O ato em São Bernardo coincide com a data de uma reunião entre representantes dos trabalhadores e da Ford, que ocorre no fim do dia na sede matriz da empresa, nos Estados Unidos.
Governo ausente
“Não se trata somente dos quatro mil trabalhadores diretos”, denunciou a manifestação desta quinta-feira. Segundo cálculos dos próprios trabalhadores, outras 24 mil pessoas podem ficar sem emprego com o fechamento da fábrica. Para o município, a perda em arrecadação pode chegar aos R$ 300 milhões ao ano. E os impactos devem ser sentidos também no comércio. O Sindicato dos Metalúrgicos calcula que o aumento do desemprego no município, provocado pelo fechamento da fábrica, pode causar prejuízo de pelo menos R$ 5 milhões por mês somente no comércio de produtos básicos.
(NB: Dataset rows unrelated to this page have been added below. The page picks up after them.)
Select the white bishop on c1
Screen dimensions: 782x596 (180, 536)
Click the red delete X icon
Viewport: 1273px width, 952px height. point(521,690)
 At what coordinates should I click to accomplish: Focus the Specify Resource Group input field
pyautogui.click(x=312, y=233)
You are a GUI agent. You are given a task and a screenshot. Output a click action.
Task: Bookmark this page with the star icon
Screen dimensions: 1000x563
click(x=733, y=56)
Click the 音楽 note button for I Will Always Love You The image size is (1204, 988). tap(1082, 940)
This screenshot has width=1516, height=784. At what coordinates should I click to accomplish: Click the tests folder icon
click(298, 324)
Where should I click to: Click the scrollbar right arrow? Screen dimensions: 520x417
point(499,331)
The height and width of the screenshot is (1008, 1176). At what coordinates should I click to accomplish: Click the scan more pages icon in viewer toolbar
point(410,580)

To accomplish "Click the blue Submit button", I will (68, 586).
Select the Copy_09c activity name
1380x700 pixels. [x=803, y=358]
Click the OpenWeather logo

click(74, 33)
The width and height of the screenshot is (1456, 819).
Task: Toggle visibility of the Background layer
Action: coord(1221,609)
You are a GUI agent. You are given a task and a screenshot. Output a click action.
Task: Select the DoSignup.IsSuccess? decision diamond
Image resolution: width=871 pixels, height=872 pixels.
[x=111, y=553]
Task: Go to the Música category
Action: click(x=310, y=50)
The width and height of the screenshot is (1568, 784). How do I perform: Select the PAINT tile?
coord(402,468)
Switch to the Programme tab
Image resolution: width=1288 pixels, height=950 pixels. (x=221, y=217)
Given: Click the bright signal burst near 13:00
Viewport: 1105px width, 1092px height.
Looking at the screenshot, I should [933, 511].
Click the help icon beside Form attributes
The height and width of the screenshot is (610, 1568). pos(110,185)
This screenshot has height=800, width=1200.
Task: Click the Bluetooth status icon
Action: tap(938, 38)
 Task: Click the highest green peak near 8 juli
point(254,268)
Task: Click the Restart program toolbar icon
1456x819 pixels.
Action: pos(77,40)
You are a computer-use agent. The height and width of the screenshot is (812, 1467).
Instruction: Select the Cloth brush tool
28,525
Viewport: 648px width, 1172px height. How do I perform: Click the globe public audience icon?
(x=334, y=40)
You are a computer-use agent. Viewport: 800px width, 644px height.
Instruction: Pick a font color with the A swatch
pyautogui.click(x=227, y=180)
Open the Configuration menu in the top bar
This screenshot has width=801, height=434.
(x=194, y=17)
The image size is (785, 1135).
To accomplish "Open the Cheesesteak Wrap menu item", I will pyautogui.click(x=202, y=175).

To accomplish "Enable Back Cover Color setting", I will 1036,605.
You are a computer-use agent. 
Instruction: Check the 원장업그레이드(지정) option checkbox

Para o ex-ministro do Trabalho e Emprego, Luiz Marinho, tamanho impacto para a vida dos trabalhadores e suas famílias requereria um governo forte que mediasse as negociações, o que não é o caso da atual gestão de Jair Bolsonaro que, segundo Marinho, sequer se pronunciou sobre a decisão da empresa desde que foi tomada.
“A democracia nos oferece oportunidades. A gente às vezes aproveita, em outras joga fora essa oportunidade, o que, na minha avaliação, foi o que aconteceu na última eleição. E a consequência é a ausência total por parte do governo federal de se colocar ao lado dos trabalhadores para enfrentar a Ford. Essa fragilidade é que seguramente animou a Ford a tomar uma decisão tão drástica como essa”.
O ato desta quinta-feira terminou na Praça da Matriz, no centro de São Bernardo do Campo, com um ato inter-religioso, no qual participaram representantes do Candomblé, Umbanda, Judaísmo, Espírita, Neo-pentecostais, Igreja Batista e Católica.
“Quem tira a vida dos pobres é assassino. Mata o próximo quem lhe tira seus meios de vida. E derrama sangue quem priva o operário de seu salário”, disse a representante da Pastoral Carcerária de São Bernardo, Toninha.
Também estiveram presentes na manifestação representantes de outros sindicatos, como o dos professores, de trabalhadores da indústria, do vestuário, saúde e servidores públicos municipais. Durante a atividade, o deputado estadual de São Paulo pelo Partido dos Trabalhadores (PT), Teonilio Barba, anunciou a criação de uma frente parlamentar em defesa dos trabalhadores da Ford na Assembleia Legislativa do Estado (Alesp).